On view in the Thinkspace project room is Breaking Point, featuring new works by American, Berlin-based, artist James Bullough. A technically accomplished painter who creates with a staggering degree of detail, Bullough begins with figurative imagery, disjointing and levitating its fragmented parts impressionistically to build dynamic surfaces that read with startling affective resonance.
In this new series of works, Bullough captures moments of existential fracture, disruption, and personal breach through the expressive movement of the body, asking his models to channel personal memory and to recall experiences of “breaking” at the moment of their capture. Working with dancers from Berlin, Bullough begins with the body in motion, arrested in an expense of negative space, then dissembles it further, splicing, striating, and fragmenting its surfaces and planes. The models remain anonymous and faceless throughout, an omission intended to reaffirm the symbolic universality of the emotive physical gesture.

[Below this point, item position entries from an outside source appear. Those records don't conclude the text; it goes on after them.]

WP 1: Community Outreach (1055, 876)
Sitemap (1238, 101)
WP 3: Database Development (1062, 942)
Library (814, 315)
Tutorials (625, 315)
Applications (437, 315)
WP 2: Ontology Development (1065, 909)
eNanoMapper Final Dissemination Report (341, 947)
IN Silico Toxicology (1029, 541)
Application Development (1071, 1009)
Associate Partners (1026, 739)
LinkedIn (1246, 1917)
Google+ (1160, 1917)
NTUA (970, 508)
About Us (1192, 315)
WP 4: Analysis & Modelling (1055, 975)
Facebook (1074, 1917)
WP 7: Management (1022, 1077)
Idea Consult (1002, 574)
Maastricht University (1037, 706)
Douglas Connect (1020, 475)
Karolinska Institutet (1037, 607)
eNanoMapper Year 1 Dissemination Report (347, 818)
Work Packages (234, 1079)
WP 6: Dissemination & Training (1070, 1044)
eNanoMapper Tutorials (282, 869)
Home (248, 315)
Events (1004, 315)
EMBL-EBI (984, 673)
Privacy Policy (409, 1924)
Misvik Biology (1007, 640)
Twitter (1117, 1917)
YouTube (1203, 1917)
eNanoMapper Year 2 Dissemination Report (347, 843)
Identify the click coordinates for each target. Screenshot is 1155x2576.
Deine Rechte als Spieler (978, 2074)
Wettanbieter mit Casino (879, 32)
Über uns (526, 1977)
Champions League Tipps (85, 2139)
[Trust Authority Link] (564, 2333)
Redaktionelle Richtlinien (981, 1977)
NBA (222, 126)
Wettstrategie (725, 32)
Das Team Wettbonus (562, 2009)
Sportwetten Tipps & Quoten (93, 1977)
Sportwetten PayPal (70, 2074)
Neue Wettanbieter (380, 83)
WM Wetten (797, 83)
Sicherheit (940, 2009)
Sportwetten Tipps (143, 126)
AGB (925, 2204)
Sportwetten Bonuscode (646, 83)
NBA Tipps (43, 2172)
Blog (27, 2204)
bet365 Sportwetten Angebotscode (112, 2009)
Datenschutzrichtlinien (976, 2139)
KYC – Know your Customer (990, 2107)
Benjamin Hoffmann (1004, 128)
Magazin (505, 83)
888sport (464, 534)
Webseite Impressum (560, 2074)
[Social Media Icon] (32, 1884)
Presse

His technique and style have evolved significantly over the past three years. Earlier works involved graphic additions and interruptions, with areas of the figure clearly removed. Now the works are increasingly dynamic as the bodies’ interrupted segments have been shifted and activated, rather than deleted. Areas of the figure are superimposed, vibrating with transitional movement rather than apprehended in static still. Each piece is created primarily with a minute #1 brush, a preference the artist has cultivated for its control and detail. Working on canvas, reclaimed wood flooring from a Berlin dance studio, and panel, Bullough continues to experiment with his materials and ground.